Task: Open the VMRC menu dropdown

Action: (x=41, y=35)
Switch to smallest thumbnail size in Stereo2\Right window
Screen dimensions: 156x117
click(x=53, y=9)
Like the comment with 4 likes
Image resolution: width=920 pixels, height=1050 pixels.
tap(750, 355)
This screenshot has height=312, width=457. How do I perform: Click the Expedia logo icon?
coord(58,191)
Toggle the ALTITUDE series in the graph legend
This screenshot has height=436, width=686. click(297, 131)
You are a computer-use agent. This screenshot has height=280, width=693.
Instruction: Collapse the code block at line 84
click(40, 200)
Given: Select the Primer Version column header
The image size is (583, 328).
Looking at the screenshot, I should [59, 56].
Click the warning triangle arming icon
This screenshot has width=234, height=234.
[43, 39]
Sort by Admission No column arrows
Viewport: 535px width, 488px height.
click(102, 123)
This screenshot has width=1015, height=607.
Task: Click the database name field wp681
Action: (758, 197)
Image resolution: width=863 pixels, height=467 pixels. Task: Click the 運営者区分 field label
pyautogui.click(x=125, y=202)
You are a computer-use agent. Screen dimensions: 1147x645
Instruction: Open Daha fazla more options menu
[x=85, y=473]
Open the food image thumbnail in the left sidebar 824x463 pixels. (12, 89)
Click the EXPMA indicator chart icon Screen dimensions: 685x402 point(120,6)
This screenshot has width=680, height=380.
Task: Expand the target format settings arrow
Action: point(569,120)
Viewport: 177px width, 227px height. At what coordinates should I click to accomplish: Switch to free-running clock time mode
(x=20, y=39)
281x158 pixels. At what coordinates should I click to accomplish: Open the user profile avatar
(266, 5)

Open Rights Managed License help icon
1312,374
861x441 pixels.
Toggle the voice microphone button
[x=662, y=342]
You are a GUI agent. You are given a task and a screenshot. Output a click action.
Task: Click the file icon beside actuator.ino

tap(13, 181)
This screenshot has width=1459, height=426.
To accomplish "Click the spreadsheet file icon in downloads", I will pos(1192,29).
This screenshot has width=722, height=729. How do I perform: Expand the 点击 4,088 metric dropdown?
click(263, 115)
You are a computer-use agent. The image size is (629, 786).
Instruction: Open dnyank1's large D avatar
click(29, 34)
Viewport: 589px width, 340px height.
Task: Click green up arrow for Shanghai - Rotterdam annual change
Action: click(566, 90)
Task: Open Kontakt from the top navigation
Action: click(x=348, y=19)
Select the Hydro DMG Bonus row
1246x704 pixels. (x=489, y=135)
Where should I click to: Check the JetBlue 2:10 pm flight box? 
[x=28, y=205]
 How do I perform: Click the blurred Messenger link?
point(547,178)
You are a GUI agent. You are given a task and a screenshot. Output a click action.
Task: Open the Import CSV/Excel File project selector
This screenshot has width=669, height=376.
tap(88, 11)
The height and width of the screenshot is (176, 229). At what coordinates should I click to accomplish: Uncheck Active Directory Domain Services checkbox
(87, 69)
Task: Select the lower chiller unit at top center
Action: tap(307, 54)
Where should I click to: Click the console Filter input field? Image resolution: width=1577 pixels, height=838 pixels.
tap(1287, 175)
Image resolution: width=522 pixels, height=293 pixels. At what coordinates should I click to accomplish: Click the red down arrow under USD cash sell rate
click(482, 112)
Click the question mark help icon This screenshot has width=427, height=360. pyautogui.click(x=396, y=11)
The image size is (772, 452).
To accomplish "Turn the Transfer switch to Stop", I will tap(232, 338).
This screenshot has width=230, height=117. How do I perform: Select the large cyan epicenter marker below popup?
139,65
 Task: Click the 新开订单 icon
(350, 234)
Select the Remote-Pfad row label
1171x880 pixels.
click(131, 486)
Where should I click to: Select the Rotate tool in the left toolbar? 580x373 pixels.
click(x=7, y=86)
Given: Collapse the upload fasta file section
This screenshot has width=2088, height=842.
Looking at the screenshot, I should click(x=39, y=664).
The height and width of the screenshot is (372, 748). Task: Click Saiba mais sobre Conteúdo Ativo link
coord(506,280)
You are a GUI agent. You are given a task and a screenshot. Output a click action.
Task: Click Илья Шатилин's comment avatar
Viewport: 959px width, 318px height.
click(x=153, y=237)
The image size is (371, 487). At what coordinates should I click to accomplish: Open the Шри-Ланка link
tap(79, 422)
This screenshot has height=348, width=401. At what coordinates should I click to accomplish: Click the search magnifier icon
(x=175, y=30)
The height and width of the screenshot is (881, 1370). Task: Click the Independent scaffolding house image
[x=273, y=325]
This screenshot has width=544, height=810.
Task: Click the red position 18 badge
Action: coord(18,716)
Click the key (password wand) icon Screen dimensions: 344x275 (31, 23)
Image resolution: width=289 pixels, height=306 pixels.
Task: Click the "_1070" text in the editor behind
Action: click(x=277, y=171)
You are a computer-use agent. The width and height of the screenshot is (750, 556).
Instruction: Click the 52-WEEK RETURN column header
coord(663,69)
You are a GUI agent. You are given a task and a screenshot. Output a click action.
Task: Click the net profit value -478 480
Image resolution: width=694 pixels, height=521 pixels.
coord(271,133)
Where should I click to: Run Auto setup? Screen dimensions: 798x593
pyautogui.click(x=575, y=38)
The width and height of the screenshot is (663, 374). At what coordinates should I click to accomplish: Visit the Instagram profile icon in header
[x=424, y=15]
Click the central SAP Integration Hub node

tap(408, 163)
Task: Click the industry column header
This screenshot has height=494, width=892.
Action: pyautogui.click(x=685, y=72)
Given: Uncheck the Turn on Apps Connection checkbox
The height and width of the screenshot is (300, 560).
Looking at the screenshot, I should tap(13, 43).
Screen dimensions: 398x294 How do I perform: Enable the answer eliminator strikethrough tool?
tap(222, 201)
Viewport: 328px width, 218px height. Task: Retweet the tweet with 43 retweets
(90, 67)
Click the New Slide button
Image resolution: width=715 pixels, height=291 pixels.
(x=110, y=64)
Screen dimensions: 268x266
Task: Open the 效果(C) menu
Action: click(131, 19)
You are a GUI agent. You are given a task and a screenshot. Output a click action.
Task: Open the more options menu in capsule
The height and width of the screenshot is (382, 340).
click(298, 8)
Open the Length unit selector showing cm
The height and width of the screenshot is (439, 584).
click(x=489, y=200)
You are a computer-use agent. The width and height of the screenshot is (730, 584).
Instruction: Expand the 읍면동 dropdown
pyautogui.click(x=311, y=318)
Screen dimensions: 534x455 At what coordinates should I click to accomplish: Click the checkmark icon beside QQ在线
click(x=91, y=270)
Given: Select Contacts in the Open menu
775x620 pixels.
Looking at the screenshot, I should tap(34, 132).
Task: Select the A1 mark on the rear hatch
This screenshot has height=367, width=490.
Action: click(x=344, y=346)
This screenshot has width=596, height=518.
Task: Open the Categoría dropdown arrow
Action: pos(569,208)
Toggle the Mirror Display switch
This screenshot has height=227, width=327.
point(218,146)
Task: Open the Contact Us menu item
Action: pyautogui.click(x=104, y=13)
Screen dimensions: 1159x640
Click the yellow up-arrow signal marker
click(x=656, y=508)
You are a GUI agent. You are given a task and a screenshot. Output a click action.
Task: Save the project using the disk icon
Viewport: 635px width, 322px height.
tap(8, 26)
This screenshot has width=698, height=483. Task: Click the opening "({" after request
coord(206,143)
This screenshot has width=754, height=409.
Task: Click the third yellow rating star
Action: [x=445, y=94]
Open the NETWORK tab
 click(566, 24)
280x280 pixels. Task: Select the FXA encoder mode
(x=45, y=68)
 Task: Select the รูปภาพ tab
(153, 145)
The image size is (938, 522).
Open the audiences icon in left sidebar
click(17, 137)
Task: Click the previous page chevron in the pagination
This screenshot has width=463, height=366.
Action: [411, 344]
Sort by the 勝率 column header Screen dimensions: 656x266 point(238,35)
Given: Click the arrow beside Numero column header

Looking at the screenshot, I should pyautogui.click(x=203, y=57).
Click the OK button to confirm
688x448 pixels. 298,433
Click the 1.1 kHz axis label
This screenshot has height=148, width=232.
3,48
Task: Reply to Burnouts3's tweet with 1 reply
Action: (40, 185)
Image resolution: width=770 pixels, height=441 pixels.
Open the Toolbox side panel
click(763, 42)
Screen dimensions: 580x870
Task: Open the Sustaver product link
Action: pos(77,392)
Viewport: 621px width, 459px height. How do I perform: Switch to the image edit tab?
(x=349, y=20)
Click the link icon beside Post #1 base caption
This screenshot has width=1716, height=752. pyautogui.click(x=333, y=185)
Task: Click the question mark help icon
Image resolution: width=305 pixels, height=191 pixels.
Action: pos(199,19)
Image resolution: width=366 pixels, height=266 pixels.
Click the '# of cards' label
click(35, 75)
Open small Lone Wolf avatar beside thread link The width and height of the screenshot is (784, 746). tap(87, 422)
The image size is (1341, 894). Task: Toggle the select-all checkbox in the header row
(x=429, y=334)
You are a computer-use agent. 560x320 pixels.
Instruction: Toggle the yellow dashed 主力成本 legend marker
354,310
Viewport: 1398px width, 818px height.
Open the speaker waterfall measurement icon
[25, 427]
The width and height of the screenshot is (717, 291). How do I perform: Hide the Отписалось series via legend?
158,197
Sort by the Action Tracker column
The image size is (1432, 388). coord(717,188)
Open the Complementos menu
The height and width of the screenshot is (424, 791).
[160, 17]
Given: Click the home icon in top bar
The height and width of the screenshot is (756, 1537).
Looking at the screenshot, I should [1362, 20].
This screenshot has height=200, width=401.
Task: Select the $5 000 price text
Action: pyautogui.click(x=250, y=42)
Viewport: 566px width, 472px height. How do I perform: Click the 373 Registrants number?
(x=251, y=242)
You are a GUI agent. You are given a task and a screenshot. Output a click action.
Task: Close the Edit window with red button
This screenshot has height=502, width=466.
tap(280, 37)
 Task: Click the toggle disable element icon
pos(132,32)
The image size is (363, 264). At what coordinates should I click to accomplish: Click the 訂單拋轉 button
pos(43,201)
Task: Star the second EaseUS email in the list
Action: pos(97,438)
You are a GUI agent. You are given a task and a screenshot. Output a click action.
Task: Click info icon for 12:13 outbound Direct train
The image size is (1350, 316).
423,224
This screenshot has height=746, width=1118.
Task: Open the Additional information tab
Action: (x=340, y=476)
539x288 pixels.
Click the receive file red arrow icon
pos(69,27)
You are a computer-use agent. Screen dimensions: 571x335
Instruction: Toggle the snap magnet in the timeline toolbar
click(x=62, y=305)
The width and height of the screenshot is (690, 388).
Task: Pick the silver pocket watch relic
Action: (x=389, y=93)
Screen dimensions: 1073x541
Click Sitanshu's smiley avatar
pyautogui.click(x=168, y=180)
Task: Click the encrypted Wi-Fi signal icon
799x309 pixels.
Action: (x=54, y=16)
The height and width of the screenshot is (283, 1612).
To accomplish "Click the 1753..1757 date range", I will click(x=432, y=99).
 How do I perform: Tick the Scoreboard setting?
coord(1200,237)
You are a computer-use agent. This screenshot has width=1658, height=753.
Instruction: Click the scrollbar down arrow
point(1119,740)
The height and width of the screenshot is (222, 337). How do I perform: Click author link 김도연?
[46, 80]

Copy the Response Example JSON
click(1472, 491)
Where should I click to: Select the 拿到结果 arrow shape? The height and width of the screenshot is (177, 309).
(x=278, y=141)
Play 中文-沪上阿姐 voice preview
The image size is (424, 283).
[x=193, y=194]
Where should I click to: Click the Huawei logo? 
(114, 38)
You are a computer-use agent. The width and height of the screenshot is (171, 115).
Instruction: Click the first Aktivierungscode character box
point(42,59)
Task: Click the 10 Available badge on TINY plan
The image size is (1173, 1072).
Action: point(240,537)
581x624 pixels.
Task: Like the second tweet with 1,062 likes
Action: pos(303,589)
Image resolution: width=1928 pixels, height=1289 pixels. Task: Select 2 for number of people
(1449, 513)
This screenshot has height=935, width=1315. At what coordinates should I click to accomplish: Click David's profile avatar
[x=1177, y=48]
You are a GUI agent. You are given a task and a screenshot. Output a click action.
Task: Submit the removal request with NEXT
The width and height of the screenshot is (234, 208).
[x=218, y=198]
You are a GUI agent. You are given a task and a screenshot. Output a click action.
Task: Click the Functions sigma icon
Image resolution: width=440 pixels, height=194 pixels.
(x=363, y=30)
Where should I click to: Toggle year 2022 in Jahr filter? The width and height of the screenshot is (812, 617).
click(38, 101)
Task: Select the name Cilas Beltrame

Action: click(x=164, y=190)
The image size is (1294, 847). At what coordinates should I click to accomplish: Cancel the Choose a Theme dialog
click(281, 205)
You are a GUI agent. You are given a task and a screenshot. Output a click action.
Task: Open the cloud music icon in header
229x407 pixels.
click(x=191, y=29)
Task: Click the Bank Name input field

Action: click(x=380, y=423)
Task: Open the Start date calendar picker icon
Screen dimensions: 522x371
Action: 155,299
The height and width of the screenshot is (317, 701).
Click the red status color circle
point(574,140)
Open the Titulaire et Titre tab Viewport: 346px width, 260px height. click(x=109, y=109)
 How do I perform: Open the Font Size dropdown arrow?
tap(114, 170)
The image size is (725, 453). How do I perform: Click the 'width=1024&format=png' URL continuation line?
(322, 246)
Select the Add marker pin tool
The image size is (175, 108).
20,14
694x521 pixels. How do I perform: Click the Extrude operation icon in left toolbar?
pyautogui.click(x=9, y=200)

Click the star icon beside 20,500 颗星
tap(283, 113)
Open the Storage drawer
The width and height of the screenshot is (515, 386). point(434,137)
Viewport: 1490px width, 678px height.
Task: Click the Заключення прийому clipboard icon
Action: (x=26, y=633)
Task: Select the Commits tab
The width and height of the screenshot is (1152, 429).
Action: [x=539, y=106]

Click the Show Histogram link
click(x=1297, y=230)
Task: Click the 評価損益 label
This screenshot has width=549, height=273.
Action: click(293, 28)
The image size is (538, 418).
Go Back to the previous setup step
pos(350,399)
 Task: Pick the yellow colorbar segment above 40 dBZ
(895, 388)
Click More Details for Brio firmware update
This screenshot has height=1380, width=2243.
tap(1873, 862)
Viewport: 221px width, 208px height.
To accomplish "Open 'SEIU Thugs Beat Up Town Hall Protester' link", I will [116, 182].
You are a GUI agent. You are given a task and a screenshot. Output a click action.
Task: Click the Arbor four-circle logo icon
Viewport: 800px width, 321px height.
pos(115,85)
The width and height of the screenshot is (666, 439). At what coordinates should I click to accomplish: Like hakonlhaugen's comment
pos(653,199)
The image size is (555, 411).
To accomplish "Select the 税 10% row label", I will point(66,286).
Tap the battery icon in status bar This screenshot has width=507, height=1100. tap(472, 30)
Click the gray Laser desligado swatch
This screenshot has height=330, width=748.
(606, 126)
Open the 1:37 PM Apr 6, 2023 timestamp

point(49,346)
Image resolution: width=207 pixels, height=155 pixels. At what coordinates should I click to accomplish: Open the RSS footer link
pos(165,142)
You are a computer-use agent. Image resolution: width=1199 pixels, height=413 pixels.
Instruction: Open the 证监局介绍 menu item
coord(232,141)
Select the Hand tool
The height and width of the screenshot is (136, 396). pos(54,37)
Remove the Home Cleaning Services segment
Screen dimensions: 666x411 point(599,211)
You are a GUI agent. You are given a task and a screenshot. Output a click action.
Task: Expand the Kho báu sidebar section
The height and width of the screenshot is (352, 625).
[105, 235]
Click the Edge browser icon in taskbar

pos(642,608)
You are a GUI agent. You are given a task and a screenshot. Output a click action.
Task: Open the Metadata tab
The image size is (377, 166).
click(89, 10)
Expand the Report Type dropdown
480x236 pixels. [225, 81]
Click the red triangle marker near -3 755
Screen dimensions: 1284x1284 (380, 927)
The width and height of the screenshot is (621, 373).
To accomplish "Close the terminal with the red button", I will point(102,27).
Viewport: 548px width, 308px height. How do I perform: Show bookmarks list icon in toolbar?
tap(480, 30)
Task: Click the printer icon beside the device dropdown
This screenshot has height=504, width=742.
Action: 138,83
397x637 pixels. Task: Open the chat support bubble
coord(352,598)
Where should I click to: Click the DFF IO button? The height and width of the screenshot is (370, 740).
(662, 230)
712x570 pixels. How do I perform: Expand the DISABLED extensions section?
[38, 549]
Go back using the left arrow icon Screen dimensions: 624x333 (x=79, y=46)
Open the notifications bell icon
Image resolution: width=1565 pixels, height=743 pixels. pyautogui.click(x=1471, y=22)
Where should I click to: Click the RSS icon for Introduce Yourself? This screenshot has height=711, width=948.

==*==

Go through the records above, find each line with the string "selector", and copy it.

Task: Open the Import CSV/Excel File project selector
Open the Length unit selector showing cm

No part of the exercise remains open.